▸ **Aim of the task**
Return every line below that contains the string "width", matching case exactly.

▸ **Data to process**

====

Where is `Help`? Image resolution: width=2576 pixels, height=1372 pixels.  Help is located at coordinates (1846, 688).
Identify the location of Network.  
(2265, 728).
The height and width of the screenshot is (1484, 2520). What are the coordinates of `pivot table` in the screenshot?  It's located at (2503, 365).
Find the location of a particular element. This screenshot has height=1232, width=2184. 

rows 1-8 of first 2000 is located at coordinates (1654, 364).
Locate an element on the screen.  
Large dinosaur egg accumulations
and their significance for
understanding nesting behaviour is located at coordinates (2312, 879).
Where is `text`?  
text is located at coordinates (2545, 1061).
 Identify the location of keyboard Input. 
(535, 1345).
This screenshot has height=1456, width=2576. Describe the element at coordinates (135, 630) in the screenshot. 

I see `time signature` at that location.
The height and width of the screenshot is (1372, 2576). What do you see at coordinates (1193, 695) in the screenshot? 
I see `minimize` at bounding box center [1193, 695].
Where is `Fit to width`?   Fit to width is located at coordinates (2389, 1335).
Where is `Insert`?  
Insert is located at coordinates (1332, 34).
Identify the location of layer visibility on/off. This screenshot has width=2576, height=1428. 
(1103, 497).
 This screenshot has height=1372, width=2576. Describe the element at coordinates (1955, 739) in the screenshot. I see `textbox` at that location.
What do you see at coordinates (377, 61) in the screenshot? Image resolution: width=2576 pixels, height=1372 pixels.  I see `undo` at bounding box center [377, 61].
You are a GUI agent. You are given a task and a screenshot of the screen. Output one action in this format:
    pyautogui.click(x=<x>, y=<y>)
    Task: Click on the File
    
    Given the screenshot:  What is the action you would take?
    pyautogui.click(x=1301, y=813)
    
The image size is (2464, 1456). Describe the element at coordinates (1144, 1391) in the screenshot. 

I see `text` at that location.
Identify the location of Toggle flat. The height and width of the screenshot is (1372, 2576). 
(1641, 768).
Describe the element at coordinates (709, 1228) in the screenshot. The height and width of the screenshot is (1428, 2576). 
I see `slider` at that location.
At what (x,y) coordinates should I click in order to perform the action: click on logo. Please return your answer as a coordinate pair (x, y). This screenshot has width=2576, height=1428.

====

▸ **Exercise output**
Where is `Help`? Image resolution: width=2576 pixels, height=1372 pixels.  Help is located at coordinates (1846, 688).
The height and width of the screenshot is (1484, 2520). What are the coordinates of `pivot table` in the screenshot?  It's located at (2503, 365).
Find the location of a particular element. This screenshot has height=1232, width=2184. 
This screenshot has height=1456, width=2576. Describe the element at coordinates (135, 630) in the screenshot. 
The height and width of the screenshot is (1372, 2576). What do you see at coordinates (1193, 695) in the screenshot? 
Where is `Fit to width`?   Fit to width is located at coordinates (2389, 1335).
Identify the location of layer visibility on/off. This screenshot has width=2576, height=1428. 
 This screenshot has height=1372, width=2576. Describe the element at coordinates (1955, 739) in the screenshot. I see `textbox` at that location.
What do you see at coordinates (377, 61) in the screenshot? Image resolution: width=2576 pixels, height=1372 pixels.  I see `undo` at bounding box center [377, 61].
Identify the location of Toggle flat. The height and width of the screenshot is (1372, 2576). 
Describe the element at coordinates (709, 1228) in the screenshot. The height and width of the screenshot is (1428, 2576). 
At what (x,y) coordinates should I click in order to perform the action: click on logo. Please return your answer as a coordinate pair (x, y). This screenshot has width=2576, height=1428.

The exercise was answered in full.